In order to represent such a canto in virtual space, students need to determine what characters are actually present in this level of hell and why the characters have been placed there. The students also need to figure out what characters speak to Dante and about whom they speak. The students need to read the text and the available end notes carefully, and they also need to consider the allegorical significance of all the details.
If you visit the Web version of the students' room (Eighth Circle Ninth Pouch), you can see how they've captured the most crucial physical details in the description of the Ninth Pouch and of the sinners punished there. They've also included some of the characters actually present in that level, such as Mohammed, Ali, Virgil, Dante, and the Demon, who continually wounds the sinners as they circle by him. These descriptions frequently include witty details (such as the warning not to get too close to the demon), suggesting the students' enjoyment of what was a highly challenging project. Their adding the non-existent character of Alardo and confusing him with Mahommed (who is actually pictured on the Mandelbaum translation of the Inferno that they cite) shows their difficulty with the project, and their allegorical interpretation (contained on their Message board) focuses on the more easily understandable effects of gossip, rather than on the more complex ideas of religious and political schism. Despite such problems, however, students have given their own interpretation of this level of hell, and they have worked collaboratively on a creative project that not only taught them how to read Dante's text closely, but that also gave rise to an interactive version of Dante's work that others can visit as well.

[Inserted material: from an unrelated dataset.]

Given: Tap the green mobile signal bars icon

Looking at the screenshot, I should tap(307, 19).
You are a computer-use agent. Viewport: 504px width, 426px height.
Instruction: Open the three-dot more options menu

Dante's Inferno on DU MOO provides a detailed but structurally simple example of a MOO reenactment of literature. The students were working on one text that lent itself well to the project, since the physical environment is so crucial to Dante's work. The Inferno contains actual dialogue, which the students could simplify and then render as conversations between objects on the MOO known as Generic Conversational Robots. This version of the Generic Conversational Robot (the gcr2) was actually a modification by one of the students (Jarred). By reprogramming the parent object, Jarred made it possible for robots to respond to one another, thus allowing an automatic dialogue between them as one robot's comment prompts another robot to speak, and so on. To complete the project, the student groups focused on one room only, which was based on one or two cantos of Dante's text. The rooms connected in a continual downward progression, following Dante's progress through hell (although not completely, since there were more levels of hell than student groups ultimately involved in the project).